Tra questi “segnali” di cui tenere conto in modo diverso e innovativo rispetto al passato, la questione di genere si conferma come strategica per garantire anche a livello locale uno sviluppo economico sostenibile e inclusivo. Le donne, infatti, pur rappresentando oltre la metà della popolazione residente (Istat), continuano a vivere, abitare, muoversi e lavorare in contesti organizzativi e urbani storicamente definiti per tempi, spazi e regole, prevalentemente al maschile (McIlwaine, 2018; Nesti, 2016; Zajczyz, 2015; Sartori, 2007). Ciò limita la possibilità per le donne di essere pienamente cittadine e rimanendo in una condizione di “invisibilità” rispetto alle politiche urbane (Perez, 2020). Una democratizzazione dei futuri richiede dunque un ripensamento dei processi di governo locale, rendendoli capaci di riconoscere, considerare e valorizzare le diversità di genere. Tale prospettiva considera altresì come le trasformazioni demografiche, sociali e tecnologiche stiano già portando cambiamenti nei tempi e modi di fruire gli spazi pubblici e privati (si pensi alla mobilità, ai servizi e al commercio, al tempo libero), introducendo nuove domande socioeconomiche, che – se rilevate e valorizzate – potrebbero rappresentare dei driver di sviluppo e di nuove opportunità anche per la componente femminile (Bonfiglioli, 2006; Zajczyz, 2015; Kern, 2020).
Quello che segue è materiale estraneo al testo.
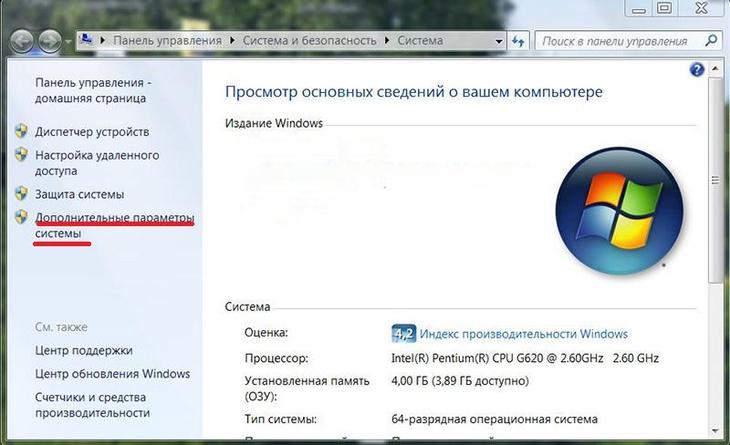
Task: Select the Панель управления breadcrumb item
Action: [167, 41]
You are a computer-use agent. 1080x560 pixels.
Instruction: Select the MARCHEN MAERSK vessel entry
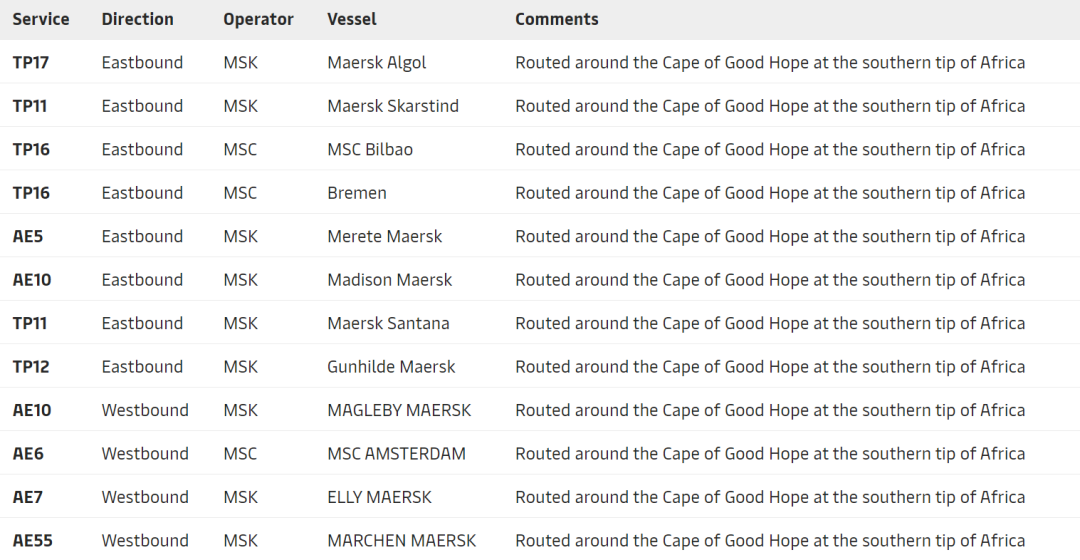coord(401,541)
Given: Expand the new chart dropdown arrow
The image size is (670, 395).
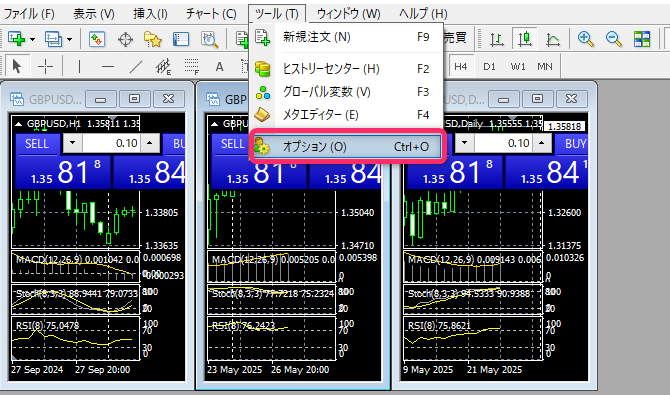Looking at the screenshot, I should tap(32, 39).
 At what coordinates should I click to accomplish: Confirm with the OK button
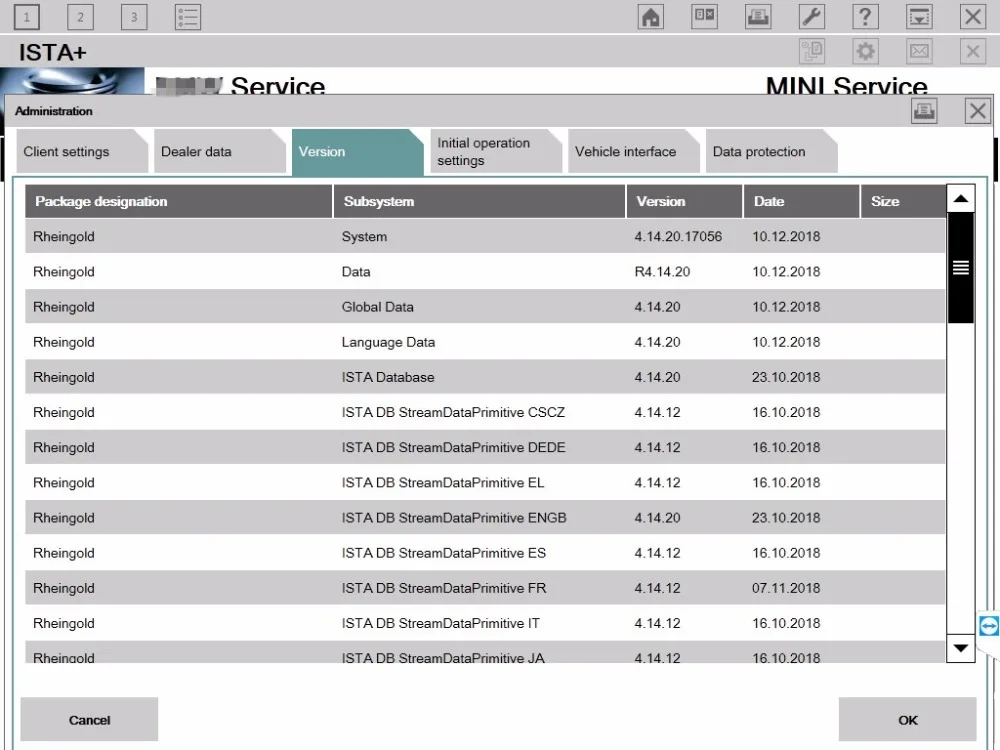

La relazione tra città e genere è stata affrontata negli anni da diverse prospettive disciplinari: urbanistica (tra gli altri: Benigni, 2012; Jacobs, 2009; Macchi, 2006; Perrone 2006), sociologica (tra gli altri: Nesti, 2016; Zajczyk, 2015) ed economica (Addabbo, 2018). Inoltre, significative sono state sono le esperienze condotte in alcune città italiane[2] che hanno adattato il principio di gender mainstreaming nel governo locale e le prassi sviluppate da municipalità europee (Vienna, Berlino, Amsterdam e Umea) che hanno introdotto strumenti e metodi di intervento (metodologia partecipativa che ha valorizzato e supportato il protagonismo femminile, agendo anche come leva di empowerment trasformativa[3].